We tried the linear regression and the KNN model to see which model would be best for predicting track popularity using the mean square error to see which one performs better.We found that the MSE for the linear regression model was 578.12 for In-Sample testing and the MSE was 581.72 for Out-of-sample testing. We also found that the KNN model has a MSE 194.903 for In-sample test, and a MSE of 687.024 for the Out-of Sample test. When comparing these two models, the KNN model perfomed better than the regression model.
We did not use all of the variables in the data set, but we used all of our continuous variables.We decided to go this route because we mostly wanted to explore track popularity and the relationship it has with the continuous variables in our data set.
Theoretically, the model that would fit the data the best is the linear regression model because it is easier to interpret. You also have to meet the four assumptions (linearity, independence,normality, and homoscedasticity). We can run a diagnostics plot to see if our model meets these assumptions.
# diagnostic plot
par(mfrow = c(2, 2))
plot(lm_model)
From the diagnostic plot, we see that the model does not meet the four assumptions, which leads us to the conclusion that the linear regression model is not the best fit for this data.
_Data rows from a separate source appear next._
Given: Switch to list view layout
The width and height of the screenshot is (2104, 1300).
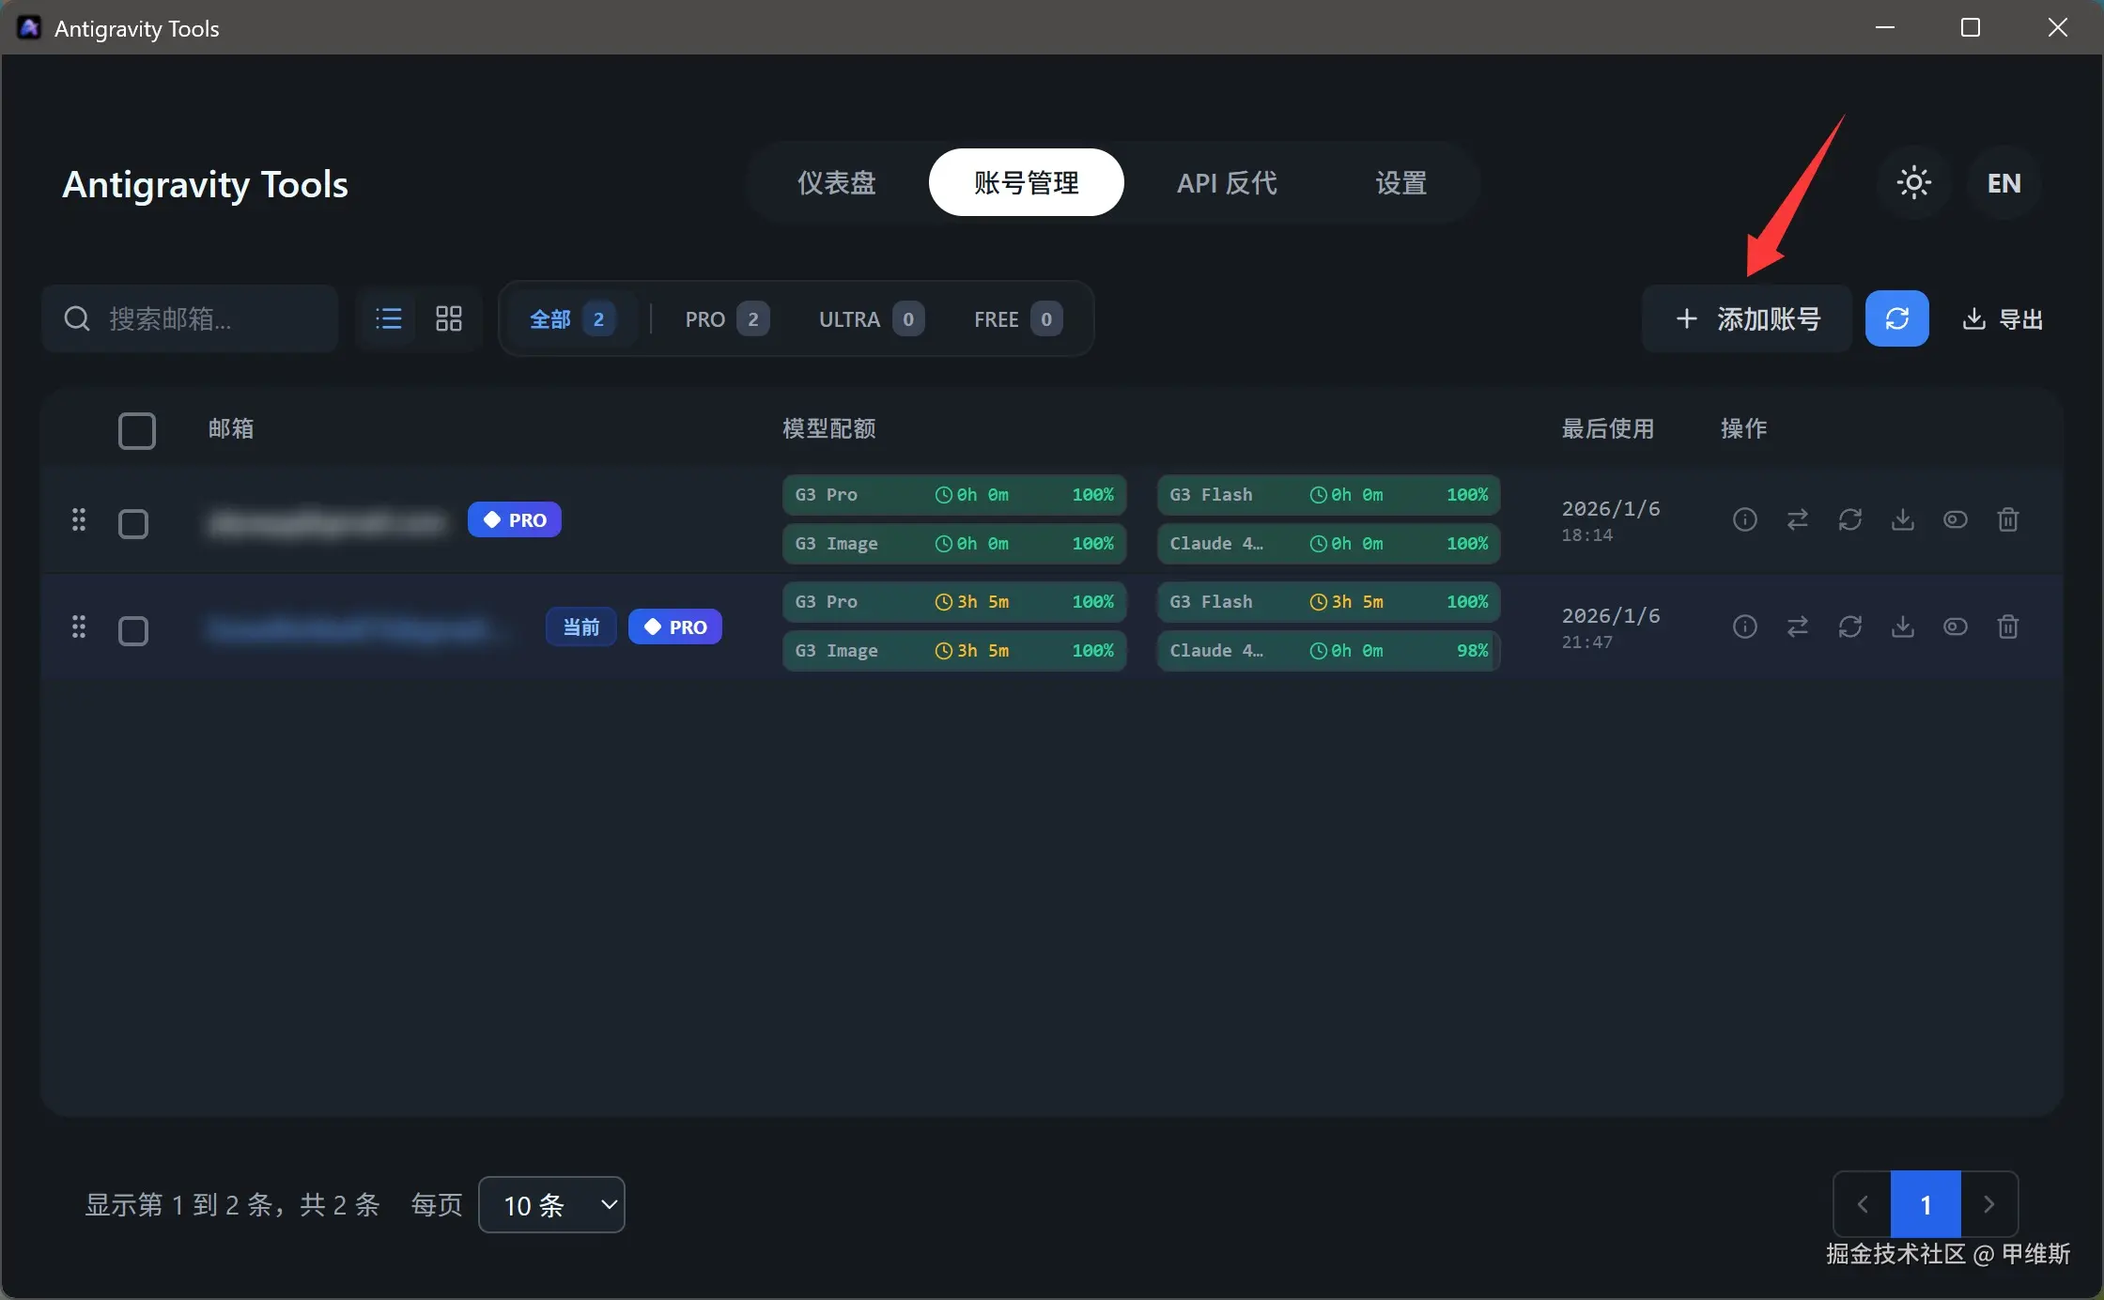Looking at the screenshot, I should (x=388, y=318).
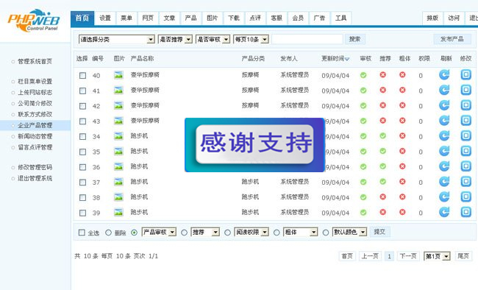Click the 发布产品 button

[x=452, y=39]
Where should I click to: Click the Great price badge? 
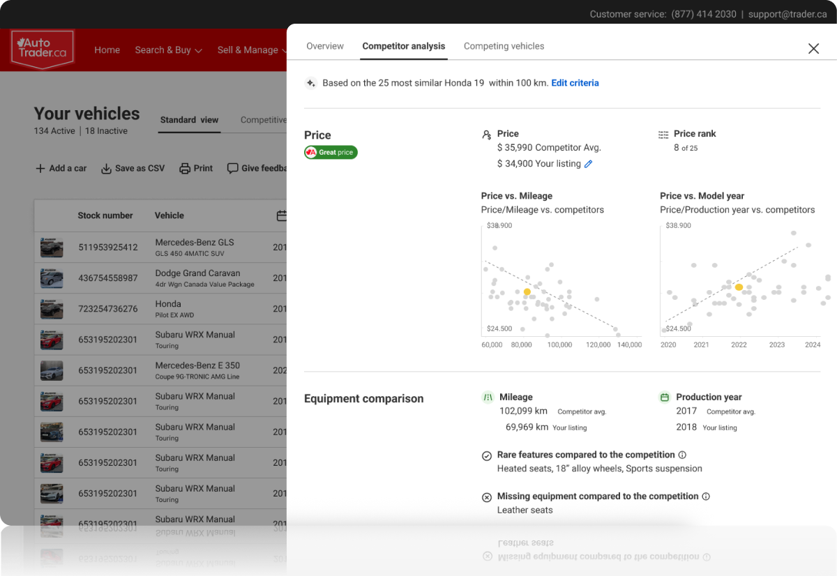point(331,152)
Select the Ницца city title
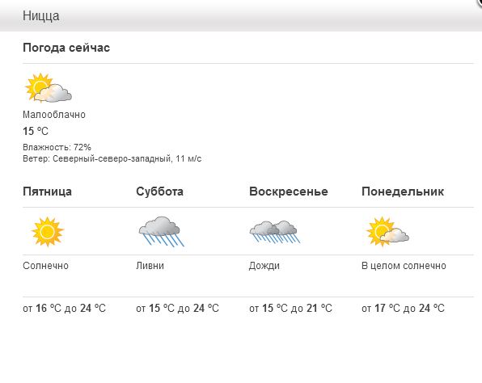Image resolution: width=482 pixels, height=383 pixels. 41,16
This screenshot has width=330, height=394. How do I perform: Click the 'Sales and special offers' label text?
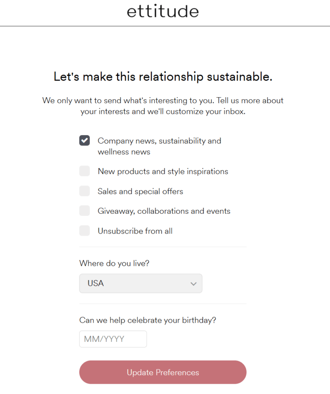(x=140, y=191)
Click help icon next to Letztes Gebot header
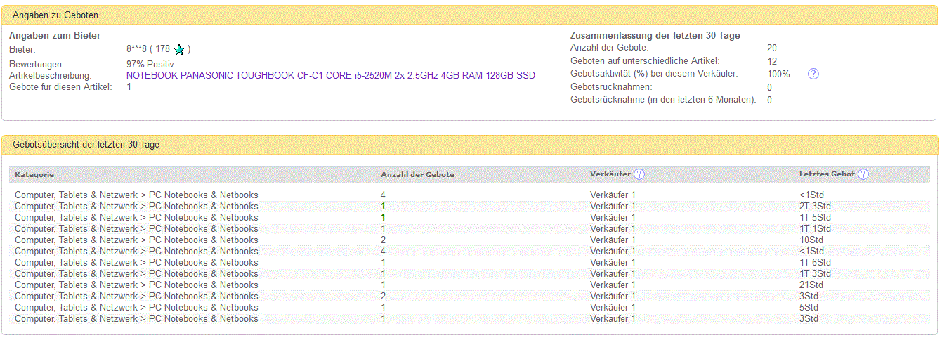Image resolution: width=942 pixels, height=338 pixels. click(863, 174)
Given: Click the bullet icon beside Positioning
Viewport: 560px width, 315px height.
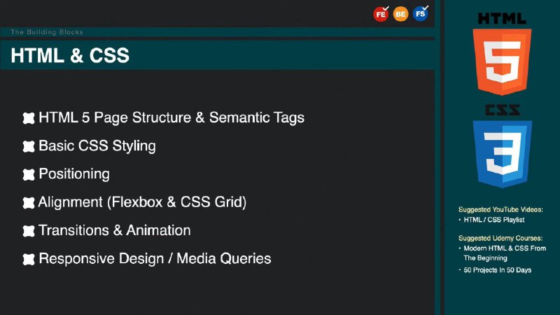Looking at the screenshot, I should click(29, 174).
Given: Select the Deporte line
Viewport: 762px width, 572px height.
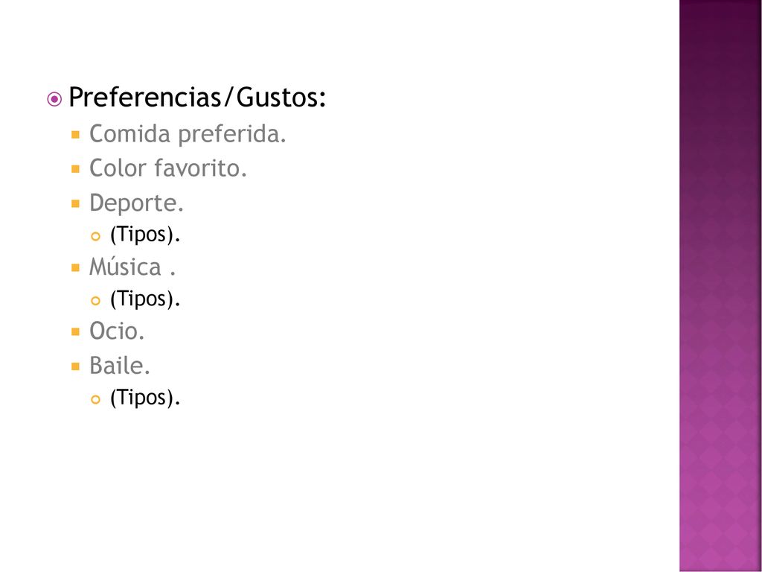Looking at the screenshot, I should [137, 203].
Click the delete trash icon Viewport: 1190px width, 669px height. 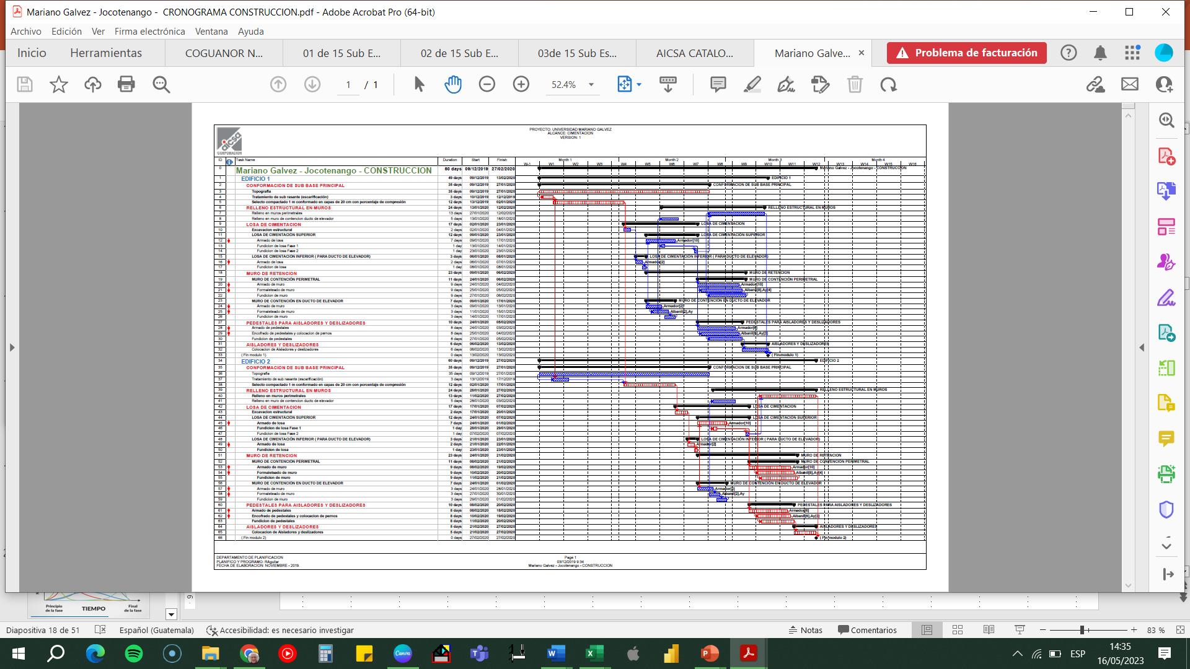855,85
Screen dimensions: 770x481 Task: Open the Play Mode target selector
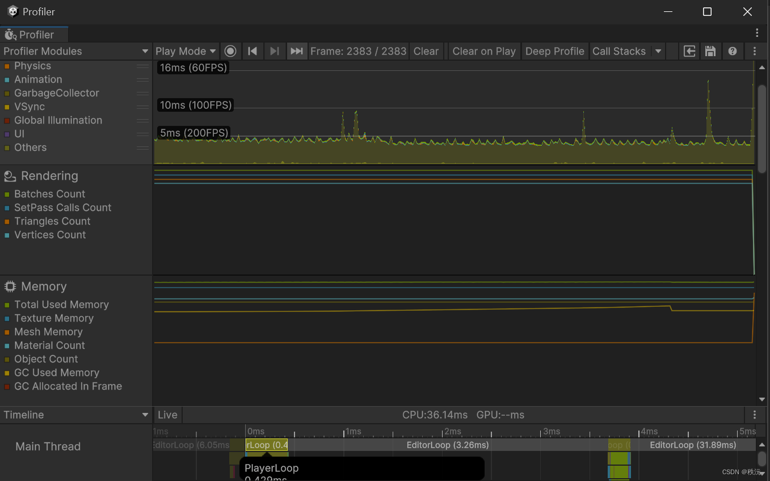[186, 51]
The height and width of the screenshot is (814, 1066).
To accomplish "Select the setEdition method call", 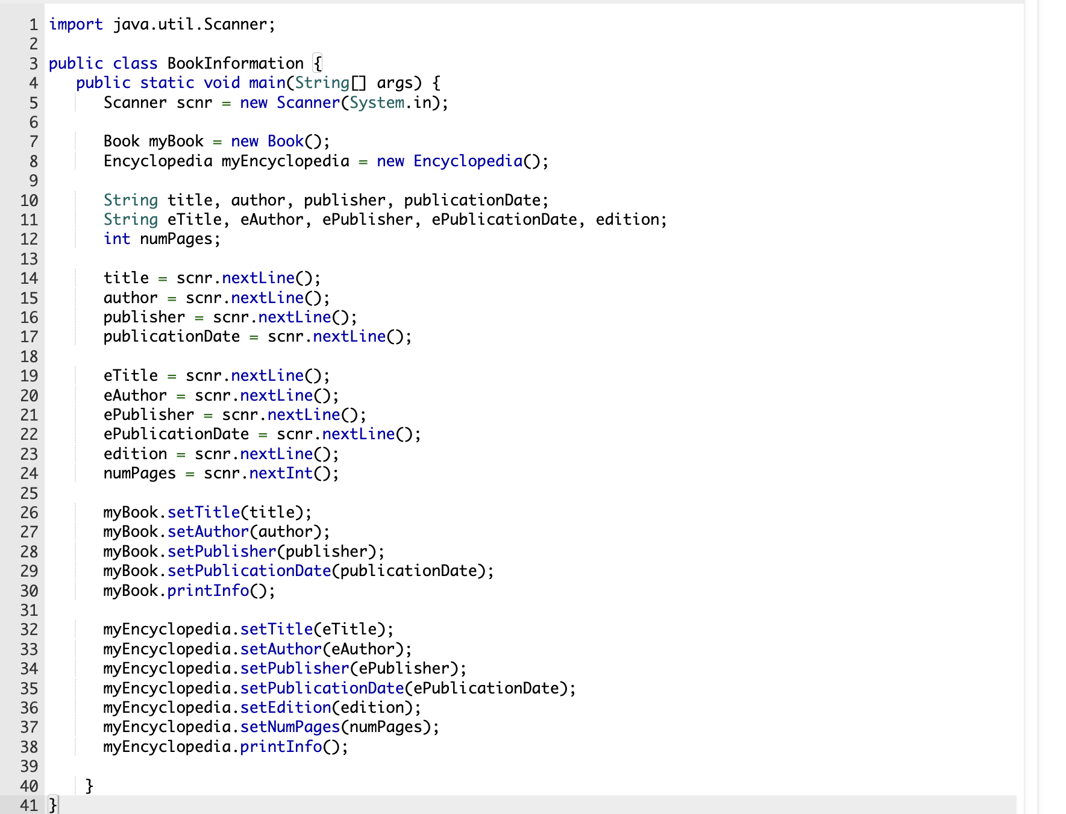I will click(x=285, y=707).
The model that fits the best in practice is the KNN model. The KNN gave us the best in sample performance when tested and the Linear Regression Model gave us the best In-Sample testing.The evaluation metrics we have been using are the mean square error to see which model has the lowest to reveal which model will be the best to test our predictions .The training data in the KNN model gave us the lowest MSE (194.903) which is what lead us to the conclusion that the KNN model would be better for prediction.